Theory rising

Although it’s a few months old, Larry Abbott has an excellent article in Neuron on the recent (last 20 years) contributions of theoretical neuroscience. (He came by MIT last week to give a talk and that’s when I found out about the article.) It’s a review that is not too long and provides a good overview with both sufficient (though not overwhelming) detail and original perspective. It’s rare to find a short piece that is so informative. (And for a more experimentally-oriented review with an eye toward the future, see Rafael Yuste’s take on the grand challenges.)

Click on for some of my favorite passages from the Abbott piece.

Abbott uses the following problem of input decoding

Spike counts and neuronal firing rates are positive quantities. This simple fact has important implications for neural coding and neural circuits that provide a framework for thinking about a number of research directions taken over the past 20 years.

to highlight new work in synchrony, dendritic compartments, and balanced excitation-inhibition. This is probably the best part of the whole article. With some simple arithmetic, he motivates and explains solutions to the problem of correlating neural activity with real events.

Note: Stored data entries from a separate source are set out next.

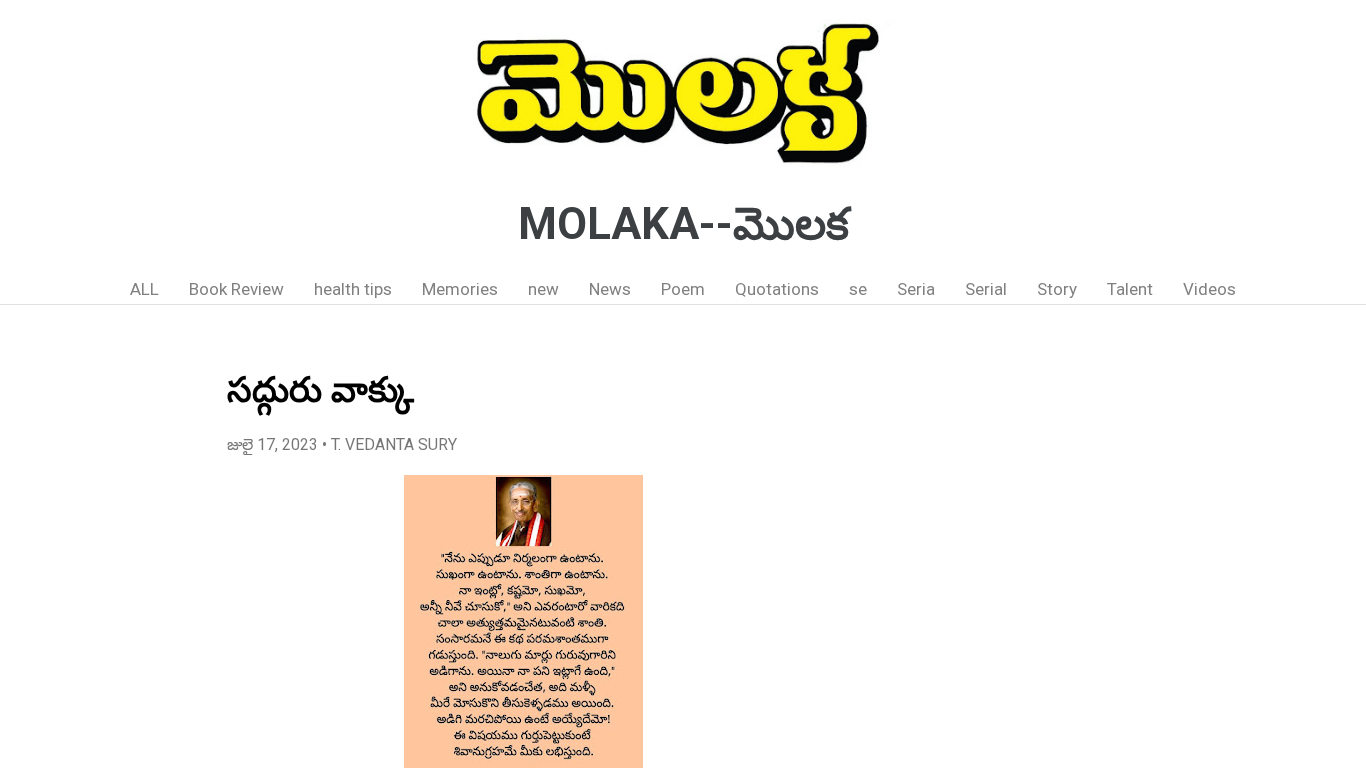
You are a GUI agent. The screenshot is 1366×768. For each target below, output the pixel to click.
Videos (1209, 289)
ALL (144, 289)
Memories (460, 289)
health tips (353, 289)
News (610, 289)
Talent (1130, 289)
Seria (916, 289)
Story (1057, 289)
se (858, 289)
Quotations (777, 289)
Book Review (236, 289)
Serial (986, 289)
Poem (683, 289)
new (543, 289)
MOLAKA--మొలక (683, 224)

The successes of circuit models (and principles of circuit models) in primary visual cortex:

We now have plausible mechanisms for how simple and complex cells obtain their basic response characteristics. Although no single consensus abouthow the circuits of primary visual cortex operate has arisen from this body of work, this may simply reflect the fact that multiple mechanisms contribute. In other words, many of these ideas are probably correct in one way or another, and the wealth of ideas in this field should be viewed as a success. Circuit-level modeling is now advancing beyond primary sensory areas (for example, Cadieu etal., 2007) and to the consideration of phenomena such as working memory through sustained activity (Amit and Brunel, 1997,Compte etal., 2000,Seung etal., 2000) and decision making (Wang, 2002,Machens etal., 2005).

And the dangers of an unhealthy obsession with connectomics:

What can we learn from the complete connectome or, indeed, a complete mathematical description of a complex artificial network model?

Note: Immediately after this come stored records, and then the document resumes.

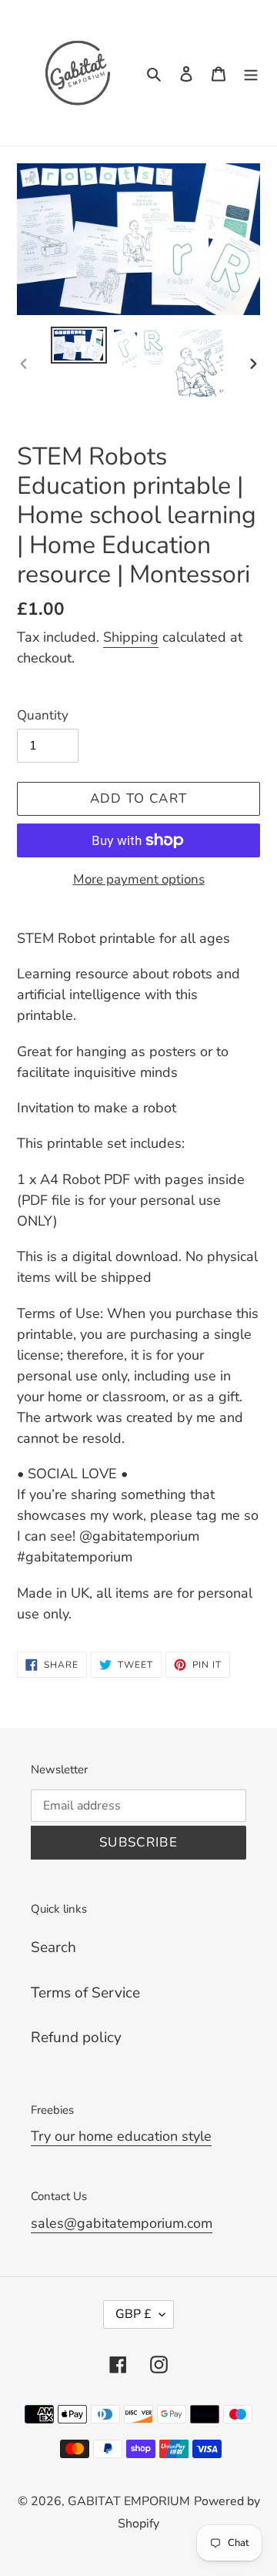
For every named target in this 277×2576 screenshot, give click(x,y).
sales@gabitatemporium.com (121, 2223)
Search (53, 1947)
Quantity (42, 715)
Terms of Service (85, 1993)
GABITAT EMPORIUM (129, 2501)
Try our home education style (121, 2136)
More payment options (139, 879)
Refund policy (76, 2038)
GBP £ (133, 2314)
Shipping (131, 637)
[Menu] (251, 73)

First, what can’t we learn? It is unlikely, for example, that we could deduce the task that the network was constructed to perform even if we were given the complete equations and connections of the model. If, along with this information, we were told what this task was, it is unlikely that we could figure out how the network performs it. If we somehow managed to make any progress along these lines, the people who constructed the network could probably provide us with another one that performs the same task but has a different connectome. In a similarway, biological systems may operate in a more variable manner than we have suspected, as has been stressed by Eve Marder (Marder etal., 2007). These issues are particularly true of a class of network models known as liquid state or echostate networks (Maass etal., 2002,Jaeger, 2003). In these models, the vast majority of interneuronal connections are not directly related to the task being performed (they are typically chosen randomly and left unchanged), the exceptions being synapses onto the output units of the network. Nevertheless, the tuned values of the synapses onto the output units can only be understood through their relationships to the random synapses. Such systems represent enormous challenges for conventional anatomical and physiological approaches.

The fact that the connectome of an artificial neural network does not typically tell us what the network does or how it does it should not be taken as an indication that this information is useless. Far from it. But we must be willing to be more abstract in our thinking. The important issue for an artificial network is not how it works but how it was constructed, which means what training procedures and modification rules were used to get it to perform a task. Although this information is not provided directly by the connectome, much can be inferred. For example, it is important to know whether the network has a feedforward architecture or has strong feedback loops. Other features of the network layout, whether it has hubs or bottlenecks, how many layers it contains, and its degree of heterogeneity, provide important clues as well. Obtaining a high-resolution connectome in neuroscience will be of great value, but artificial neural networks provide a cautionary tale that reminds us that scientific revolutions tend to render uninteresting as many questions as they answer. We will be fortunate if the connectome project does this for neuroscience, butas we launch ourselves into it we should appreciate that, as artificial neural networks appear to suggest, we may be asking the wrong questions.

Finally a major challenge for the future:

This is where I think the future lies in theoretical investigations of cognitive function. We must learn how to build models that construct hypotheses through their internally generated activity while remaining sensitive to the constraints provided by externally generated sensory evidence.

One thought on “Theory rising

  1. Hi. I was wondering what Abbot’s proposal is to tackle the issue of understanding “how to build models that construct hypotheses through their internally generated activity while remaining sensitive to the constraints provided by externally generated sensory evidence.”. I can see his criticisms of parameter-rich models with tons of equations and intricate connections, but what is the alternative in his mind?